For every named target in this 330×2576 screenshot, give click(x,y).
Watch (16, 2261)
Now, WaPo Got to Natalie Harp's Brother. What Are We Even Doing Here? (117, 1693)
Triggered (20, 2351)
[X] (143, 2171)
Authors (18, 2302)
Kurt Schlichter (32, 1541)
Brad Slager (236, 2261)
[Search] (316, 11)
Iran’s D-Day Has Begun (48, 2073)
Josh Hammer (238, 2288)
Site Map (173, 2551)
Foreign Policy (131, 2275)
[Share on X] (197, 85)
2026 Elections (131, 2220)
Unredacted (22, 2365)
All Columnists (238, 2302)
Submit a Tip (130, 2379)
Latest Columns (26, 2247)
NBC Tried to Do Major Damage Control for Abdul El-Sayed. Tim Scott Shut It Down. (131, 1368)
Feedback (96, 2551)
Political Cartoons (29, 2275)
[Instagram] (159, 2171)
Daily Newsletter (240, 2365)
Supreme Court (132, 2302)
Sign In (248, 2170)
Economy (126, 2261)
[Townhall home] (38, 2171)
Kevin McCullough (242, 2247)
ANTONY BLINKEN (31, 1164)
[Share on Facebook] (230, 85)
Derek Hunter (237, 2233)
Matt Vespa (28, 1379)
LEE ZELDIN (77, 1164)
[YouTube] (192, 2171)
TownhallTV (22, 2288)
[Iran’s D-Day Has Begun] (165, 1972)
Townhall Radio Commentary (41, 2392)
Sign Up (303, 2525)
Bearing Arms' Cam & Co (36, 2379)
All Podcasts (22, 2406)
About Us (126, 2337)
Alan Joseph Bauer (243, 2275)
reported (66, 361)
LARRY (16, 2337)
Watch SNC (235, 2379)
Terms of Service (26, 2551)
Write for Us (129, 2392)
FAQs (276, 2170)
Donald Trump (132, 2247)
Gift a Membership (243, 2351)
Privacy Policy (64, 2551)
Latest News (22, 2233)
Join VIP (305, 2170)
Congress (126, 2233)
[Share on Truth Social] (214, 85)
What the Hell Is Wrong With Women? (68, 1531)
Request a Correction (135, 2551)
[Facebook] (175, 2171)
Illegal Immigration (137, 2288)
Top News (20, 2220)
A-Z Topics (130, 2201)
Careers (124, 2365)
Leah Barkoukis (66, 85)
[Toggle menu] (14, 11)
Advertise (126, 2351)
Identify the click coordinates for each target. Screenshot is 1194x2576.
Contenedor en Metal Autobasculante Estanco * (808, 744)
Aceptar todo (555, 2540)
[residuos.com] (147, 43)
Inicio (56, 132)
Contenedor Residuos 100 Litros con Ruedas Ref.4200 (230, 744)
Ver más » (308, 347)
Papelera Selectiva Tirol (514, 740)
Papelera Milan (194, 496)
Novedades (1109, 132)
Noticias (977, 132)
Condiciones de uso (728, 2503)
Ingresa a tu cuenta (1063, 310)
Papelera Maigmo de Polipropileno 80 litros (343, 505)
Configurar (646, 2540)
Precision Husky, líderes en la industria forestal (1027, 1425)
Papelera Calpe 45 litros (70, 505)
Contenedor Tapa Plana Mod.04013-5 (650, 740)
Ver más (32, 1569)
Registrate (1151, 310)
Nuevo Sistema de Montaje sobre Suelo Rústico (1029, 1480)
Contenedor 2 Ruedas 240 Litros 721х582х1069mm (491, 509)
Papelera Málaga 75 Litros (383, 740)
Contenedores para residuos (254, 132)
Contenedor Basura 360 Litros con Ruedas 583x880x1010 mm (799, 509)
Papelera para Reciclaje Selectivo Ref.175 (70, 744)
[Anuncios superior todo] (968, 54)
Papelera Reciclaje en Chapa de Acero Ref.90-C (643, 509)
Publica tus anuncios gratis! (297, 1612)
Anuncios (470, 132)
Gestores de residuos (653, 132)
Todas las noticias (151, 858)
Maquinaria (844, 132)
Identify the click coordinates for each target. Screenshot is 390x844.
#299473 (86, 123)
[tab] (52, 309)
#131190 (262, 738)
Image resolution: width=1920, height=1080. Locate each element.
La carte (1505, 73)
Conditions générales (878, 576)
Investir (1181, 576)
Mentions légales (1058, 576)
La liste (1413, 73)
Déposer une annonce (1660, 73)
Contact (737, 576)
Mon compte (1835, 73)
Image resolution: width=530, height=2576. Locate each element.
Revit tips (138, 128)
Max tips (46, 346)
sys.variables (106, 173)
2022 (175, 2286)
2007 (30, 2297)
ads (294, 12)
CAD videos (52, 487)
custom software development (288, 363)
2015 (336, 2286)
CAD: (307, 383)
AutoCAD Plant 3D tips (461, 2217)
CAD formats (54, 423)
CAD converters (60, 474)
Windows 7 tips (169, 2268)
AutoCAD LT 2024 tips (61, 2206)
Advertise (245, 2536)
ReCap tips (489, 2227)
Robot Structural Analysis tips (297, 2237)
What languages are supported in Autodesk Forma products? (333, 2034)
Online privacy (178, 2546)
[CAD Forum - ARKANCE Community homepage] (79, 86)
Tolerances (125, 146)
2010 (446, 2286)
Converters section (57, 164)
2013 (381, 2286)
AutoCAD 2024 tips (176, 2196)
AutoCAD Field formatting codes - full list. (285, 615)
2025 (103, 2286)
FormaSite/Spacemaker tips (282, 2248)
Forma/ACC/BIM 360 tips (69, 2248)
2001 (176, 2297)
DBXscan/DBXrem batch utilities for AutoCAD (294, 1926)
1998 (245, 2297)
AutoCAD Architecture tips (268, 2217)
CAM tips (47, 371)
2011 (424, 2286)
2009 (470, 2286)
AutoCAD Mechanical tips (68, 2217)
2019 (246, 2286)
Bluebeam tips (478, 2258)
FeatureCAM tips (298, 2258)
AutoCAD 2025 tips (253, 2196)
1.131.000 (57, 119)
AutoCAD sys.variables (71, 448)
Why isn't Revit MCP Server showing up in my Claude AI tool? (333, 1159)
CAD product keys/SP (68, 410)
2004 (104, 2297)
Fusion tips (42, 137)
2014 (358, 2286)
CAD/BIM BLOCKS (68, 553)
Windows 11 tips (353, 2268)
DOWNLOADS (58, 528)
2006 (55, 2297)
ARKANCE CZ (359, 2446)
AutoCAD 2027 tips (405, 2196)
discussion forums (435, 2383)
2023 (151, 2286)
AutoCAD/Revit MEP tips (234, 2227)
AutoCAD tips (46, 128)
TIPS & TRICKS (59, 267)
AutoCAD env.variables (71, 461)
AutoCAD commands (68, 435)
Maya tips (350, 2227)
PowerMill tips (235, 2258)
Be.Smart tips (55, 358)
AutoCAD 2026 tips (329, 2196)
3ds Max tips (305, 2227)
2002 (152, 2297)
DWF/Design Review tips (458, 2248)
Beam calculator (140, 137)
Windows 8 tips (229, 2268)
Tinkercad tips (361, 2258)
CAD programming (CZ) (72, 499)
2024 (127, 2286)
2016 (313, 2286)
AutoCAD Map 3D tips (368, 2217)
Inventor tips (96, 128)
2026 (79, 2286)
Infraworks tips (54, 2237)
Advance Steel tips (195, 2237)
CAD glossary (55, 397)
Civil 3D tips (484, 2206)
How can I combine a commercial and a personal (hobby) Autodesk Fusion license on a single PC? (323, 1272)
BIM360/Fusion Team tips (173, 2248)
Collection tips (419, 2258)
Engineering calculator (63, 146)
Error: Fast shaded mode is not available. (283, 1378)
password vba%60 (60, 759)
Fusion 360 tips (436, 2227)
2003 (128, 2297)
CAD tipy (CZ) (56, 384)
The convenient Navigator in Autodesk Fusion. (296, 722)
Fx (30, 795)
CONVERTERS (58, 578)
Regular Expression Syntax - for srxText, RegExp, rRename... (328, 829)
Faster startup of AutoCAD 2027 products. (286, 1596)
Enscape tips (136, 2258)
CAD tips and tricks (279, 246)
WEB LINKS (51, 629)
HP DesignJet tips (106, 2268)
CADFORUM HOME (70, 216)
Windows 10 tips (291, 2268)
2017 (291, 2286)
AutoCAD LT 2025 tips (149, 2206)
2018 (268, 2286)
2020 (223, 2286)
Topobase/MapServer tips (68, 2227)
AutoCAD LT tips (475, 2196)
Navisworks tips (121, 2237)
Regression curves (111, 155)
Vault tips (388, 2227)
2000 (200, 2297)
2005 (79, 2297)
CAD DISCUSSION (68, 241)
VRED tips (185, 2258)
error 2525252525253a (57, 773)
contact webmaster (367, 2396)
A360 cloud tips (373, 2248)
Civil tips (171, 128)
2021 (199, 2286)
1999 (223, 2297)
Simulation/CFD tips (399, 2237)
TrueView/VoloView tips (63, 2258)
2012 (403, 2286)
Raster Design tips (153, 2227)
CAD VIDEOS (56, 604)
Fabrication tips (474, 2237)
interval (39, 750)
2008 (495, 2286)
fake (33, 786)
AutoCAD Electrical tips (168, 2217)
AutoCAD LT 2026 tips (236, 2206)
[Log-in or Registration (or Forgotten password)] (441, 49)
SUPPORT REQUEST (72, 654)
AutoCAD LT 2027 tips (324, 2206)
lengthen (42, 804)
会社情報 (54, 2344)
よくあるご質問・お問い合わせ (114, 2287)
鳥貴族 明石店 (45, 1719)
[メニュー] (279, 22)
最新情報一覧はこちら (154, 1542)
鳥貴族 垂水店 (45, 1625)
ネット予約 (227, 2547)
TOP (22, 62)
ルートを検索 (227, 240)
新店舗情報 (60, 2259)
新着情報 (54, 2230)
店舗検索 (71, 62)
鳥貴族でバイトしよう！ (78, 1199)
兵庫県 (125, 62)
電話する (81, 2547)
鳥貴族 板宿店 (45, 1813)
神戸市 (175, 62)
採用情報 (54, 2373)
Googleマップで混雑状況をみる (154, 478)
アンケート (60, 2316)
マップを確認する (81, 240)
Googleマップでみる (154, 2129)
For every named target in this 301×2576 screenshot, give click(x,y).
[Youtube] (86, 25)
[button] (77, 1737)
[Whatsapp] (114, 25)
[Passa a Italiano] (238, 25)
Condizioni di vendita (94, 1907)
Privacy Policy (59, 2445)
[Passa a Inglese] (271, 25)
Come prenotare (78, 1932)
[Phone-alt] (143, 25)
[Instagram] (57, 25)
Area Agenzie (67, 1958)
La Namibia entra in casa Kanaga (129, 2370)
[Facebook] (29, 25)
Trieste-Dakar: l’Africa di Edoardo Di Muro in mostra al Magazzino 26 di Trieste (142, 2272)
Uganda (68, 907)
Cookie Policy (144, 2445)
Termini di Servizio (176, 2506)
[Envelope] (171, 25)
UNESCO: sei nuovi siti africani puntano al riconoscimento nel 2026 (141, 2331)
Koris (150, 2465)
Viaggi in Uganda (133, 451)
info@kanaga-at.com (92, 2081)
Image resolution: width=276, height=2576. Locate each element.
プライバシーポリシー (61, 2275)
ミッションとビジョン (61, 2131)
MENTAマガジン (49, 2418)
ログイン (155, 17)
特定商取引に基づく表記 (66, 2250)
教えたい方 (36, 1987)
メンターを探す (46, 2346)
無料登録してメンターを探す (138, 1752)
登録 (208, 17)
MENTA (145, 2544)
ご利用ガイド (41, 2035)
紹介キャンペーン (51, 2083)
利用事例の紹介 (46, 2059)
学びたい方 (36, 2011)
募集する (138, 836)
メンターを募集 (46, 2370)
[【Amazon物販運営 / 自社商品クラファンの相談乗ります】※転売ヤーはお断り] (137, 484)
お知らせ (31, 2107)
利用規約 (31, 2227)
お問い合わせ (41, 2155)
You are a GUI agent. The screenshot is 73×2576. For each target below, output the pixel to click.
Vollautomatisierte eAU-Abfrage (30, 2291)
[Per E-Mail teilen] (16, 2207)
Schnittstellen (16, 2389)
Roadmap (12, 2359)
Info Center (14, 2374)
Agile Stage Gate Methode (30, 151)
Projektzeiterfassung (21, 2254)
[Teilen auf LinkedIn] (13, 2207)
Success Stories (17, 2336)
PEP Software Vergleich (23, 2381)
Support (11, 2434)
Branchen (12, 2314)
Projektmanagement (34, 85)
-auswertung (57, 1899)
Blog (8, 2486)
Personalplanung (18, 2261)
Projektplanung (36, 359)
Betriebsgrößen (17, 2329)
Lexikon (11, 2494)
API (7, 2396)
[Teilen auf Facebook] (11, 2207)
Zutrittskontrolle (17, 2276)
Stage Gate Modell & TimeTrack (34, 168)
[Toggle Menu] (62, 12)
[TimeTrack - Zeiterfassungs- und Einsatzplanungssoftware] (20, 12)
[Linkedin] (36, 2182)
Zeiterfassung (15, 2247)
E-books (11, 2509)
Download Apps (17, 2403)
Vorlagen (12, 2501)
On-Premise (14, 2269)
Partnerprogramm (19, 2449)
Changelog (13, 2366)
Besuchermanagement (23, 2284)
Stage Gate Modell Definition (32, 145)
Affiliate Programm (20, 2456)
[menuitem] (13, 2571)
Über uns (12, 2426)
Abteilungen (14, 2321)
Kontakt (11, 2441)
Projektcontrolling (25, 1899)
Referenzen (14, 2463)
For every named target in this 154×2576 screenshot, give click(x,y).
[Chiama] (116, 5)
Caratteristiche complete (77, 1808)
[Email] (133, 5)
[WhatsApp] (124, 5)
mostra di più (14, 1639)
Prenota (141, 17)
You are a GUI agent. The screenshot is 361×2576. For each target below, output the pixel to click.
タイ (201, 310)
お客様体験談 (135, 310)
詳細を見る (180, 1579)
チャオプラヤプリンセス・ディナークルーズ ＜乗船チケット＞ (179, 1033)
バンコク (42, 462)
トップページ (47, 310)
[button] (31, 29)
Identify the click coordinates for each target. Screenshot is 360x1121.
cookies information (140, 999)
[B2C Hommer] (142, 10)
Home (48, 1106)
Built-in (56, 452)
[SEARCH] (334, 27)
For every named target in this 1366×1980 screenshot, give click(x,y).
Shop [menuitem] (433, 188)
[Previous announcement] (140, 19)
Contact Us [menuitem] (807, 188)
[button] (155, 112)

• _Goal of the exercise_: In the listing above, find the line with "2000 (200, 2297)" and the line with "For every named target in this 301×2576"; set down exactly those two lines and every line between them, nothing more.

• _Your solution_:
2000 (200, 2297)
2005 (79, 2297)
CAD DISCUSSION (68, 241)
VRED tips (185, 2258)
error 2525252525253a (57, 773)
contact webmaster (367, 2396)
A360 cloud tips (373, 2248)
Civil tips (171, 128)
2021 (199, 2286)
1999 (223, 2297)
Simulation/CFD tips (399, 2237)
TrueView/VoloView tips (63, 2258)
2012 (403, 2286)
Raster Design tips (153, 2227)
CAD VIDEOS (56, 604)
Fabrication tips (474, 2237)
interval (39, 750)
2008 (495, 2286)
fake (33, 786)
AutoCAD Electrical tips (168, 2217)
AutoCAD LT 2026 tips (236, 2206)
[Log-in or Registration (or Forgotten password)] (441, 49)
SUPPORT REQUEST (72, 654)
AutoCAD LT 2027 tips (324, 2206)
lengthen (42, 804)
会社情報 (54, 2344)
よくあるご質問・お問い合わせ (114, 2287)
鳥貴族 明石店 (45, 1719)
[メニュー] (279, 22)
最新情報一覧はこちら (154, 1542)
鳥貴族 垂水店 (45, 1625)
ネット予約 (227, 2547)
TOP (22, 62)
ルートを検索 (227, 240)
新店舗情報 (60, 2259)
新着情報 (54, 2230)
店舗検索 (71, 62)
鳥貴族でバイトしよう！ (78, 1199)
兵庫県 (125, 62)
電話する (81, 2547)
鳥貴族 板宿店 (45, 1813)
神戸市 (175, 62)
採用情報 (54, 2373)
Googleマップで混雑状況をみる (154, 478)
アンケート (60, 2316)
マップを確認する (81, 240)
Googleマップでみる (154, 2129)
For every named target in this 301×2576 screenshot, give click(x,y).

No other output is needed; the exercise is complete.